- _ASSIGNMENT_
The lines from the start of the records below through the line containing "দাবিদারদের কাছে দায়িত্ব" are to be copied exactly, both ends included, with nothing added.

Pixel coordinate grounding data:
╭──

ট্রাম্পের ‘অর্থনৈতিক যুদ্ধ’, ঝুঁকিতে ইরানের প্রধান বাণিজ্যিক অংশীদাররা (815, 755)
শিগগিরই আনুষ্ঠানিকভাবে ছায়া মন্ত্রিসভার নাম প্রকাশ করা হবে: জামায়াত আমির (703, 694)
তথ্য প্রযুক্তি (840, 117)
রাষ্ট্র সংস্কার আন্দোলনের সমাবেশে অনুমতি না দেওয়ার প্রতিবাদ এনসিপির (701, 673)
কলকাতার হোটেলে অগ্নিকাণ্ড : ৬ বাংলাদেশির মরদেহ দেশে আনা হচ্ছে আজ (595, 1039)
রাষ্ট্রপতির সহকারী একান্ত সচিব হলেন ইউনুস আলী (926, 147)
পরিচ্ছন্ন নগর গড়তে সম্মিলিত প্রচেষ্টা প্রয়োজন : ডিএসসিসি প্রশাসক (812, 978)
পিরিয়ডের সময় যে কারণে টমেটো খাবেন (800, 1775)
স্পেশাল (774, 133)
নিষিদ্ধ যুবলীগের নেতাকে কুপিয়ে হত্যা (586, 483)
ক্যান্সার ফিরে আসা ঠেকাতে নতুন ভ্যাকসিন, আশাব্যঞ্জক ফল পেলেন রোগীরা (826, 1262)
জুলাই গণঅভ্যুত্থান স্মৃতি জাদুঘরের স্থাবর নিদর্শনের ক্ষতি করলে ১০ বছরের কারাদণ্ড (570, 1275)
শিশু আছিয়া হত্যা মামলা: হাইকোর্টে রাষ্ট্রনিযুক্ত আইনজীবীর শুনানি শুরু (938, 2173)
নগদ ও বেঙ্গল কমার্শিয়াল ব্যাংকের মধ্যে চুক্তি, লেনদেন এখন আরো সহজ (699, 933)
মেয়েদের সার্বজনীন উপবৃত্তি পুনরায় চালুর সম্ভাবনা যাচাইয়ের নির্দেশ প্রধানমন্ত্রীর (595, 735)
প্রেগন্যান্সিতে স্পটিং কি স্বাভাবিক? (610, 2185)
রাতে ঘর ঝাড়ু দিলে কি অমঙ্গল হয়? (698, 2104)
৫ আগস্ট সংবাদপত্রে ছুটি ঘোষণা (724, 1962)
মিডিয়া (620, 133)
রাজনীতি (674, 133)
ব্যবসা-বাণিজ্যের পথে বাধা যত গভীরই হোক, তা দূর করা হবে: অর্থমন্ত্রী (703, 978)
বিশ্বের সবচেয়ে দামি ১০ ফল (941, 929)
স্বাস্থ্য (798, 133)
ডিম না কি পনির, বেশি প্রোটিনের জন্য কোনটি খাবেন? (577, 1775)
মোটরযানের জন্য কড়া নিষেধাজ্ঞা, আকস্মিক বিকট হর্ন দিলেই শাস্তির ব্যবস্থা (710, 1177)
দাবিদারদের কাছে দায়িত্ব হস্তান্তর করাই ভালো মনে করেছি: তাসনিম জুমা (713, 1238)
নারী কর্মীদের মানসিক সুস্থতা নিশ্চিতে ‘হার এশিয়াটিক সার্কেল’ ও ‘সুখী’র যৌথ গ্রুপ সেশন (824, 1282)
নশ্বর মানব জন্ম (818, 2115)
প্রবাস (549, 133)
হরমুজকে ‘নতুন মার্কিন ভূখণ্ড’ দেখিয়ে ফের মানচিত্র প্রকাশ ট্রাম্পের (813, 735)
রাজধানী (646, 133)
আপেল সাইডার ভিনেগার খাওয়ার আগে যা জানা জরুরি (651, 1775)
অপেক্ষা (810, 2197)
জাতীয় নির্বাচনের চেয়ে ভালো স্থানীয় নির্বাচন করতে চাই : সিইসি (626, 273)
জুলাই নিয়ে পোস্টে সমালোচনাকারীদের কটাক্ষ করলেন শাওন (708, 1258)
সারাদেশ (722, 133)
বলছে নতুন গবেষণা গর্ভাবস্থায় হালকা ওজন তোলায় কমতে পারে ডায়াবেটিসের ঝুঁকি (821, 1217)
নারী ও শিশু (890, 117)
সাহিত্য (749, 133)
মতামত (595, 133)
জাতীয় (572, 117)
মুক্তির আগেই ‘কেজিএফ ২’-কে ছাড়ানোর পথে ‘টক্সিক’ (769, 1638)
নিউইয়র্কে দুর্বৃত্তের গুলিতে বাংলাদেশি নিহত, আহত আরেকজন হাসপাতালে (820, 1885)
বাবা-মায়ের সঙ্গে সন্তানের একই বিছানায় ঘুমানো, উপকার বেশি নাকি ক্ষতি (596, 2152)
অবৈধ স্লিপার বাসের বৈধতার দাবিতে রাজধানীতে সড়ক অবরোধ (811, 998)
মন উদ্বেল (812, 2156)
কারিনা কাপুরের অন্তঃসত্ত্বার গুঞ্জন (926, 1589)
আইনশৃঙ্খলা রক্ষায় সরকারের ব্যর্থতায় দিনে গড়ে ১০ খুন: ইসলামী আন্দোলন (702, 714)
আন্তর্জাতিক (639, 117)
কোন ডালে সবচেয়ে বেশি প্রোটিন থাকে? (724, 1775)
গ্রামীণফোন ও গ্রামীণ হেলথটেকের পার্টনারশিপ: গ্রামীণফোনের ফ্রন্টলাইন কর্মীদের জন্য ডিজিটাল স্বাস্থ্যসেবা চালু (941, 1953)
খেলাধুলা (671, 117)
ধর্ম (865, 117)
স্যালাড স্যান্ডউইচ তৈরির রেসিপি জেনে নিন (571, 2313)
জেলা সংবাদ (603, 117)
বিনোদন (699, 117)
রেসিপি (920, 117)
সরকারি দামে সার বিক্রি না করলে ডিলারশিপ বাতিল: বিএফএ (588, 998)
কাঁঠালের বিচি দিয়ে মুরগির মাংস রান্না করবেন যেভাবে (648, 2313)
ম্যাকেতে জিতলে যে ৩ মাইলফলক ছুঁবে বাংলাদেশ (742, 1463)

╰──

- _SOLUTION FOR THIS TASK_
ট্রাম্পের ‘অর্থনৈতিক যুদ্ধ’, ঝুঁকিতে ইরানের প্রধান বাণিজ্যিক অংশীদাররা (815, 755)
শিগগিরই আনুষ্ঠানিকভাবে ছায়া মন্ত্রিসভার নাম প্রকাশ করা হবে: জামায়াত আমির (703, 694)
তথ্য প্রযুক্তি (840, 117)
রাষ্ট্র সংস্কার আন্দোলনের সমাবেশে অনুমতি না দেওয়ার প্রতিবাদ এনসিপির (701, 673)
কলকাতার হোটেলে অগ্নিকাণ্ড : ৬ বাংলাদেশির মরদেহ দেশে আনা হচ্ছে আজ (595, 1039)
রাষ্ট্রপতির সহকারী একান্ত সচিব হলেন ইউনুস আলী (926, 147)
পরিচ্ছন্ন নগর গড়তে সম্মিলিত প্রচেষ্টা প্রয়োজন : ডিএসসিসি প্রশাসক (812, 978)
পিরিয়ডের সময় যে কারণে টমেটো খাবেন (800, 1775)
স্পেশাল (774, 133)
নিষিদ্ধ যুবলীগের নেতাকে কুপিয়ে হত্যা (586, 483)
ক্যান্সার ফিরে আসা ঠেকাতে নতুন ভ্যাকসিন, আশাব্যঞ্জক ফল পেলেন রোগীরা (826, 1262)
জুলাই গণঅভ্যুত্থান স্মৃতি জাদুঘরের স্থাবর নিদর্শনের ক্ষতি করলে ১০ বছরের কারাদণ্ড (570, 1275)
শিশু আছিয়া হত্যা মামলা: হাইকোর্টে রাষ্ট্রনিযুক্ত আইনজীবীর শুনানি শুরু (938, 2173)
নগদ ও বেঙ্গল কমার্শিয়াল ব্যাংকের মধ্যে চুক্তি, লেনদেন এখন আরো সহজ (699, 933)
মেয়েদের সার্বজনীন উপবৃত্তি পুনরায় চালুর সম্ভাবনা যাচাইয়ের নির্দেশ প্রধানমন্ত্রীর (595, 735)
প্রেগন্যান্সিতে স্পটিং কি স্বাভাবিক? (610, 2185)
রাতে ঘর ঝাড়ু দিলে কি অমঙ্গল হয়? (698, 2104)
৫ আগস্ট সংবাদপত্রে ছুটি ঘোষণা (724, 1962)
মিডিয়া (620, 133)
রাজনীতি (674, 133)
ব্যবসা-বাণিজ্যের পথে বাধা যত গভীরই হোক, তা দূর করা হবে: অর্থমন্ত্রী (703, 978)
বিশ্বের সবচেয়ে দামি ১০ ফল (941, 929)
স্বাস্থ্য (798, 133)
ডিম না কি পনির, বেশি প্রোটিনের জন্য কোনটি খাবেন? (577, 1775)
মোটরযানের জন্য কড়া নিষেধাজ্ঞা, আকস্মিক বিকট হর্ন দিলেই শাস্তির ব্যবস্থা (710, 1177)
দাবিদারদের কাছে দায়িত্ব হস্তান্তর করাই ভালো মনে করেছি: তাসনিম জুমা (713, 1238)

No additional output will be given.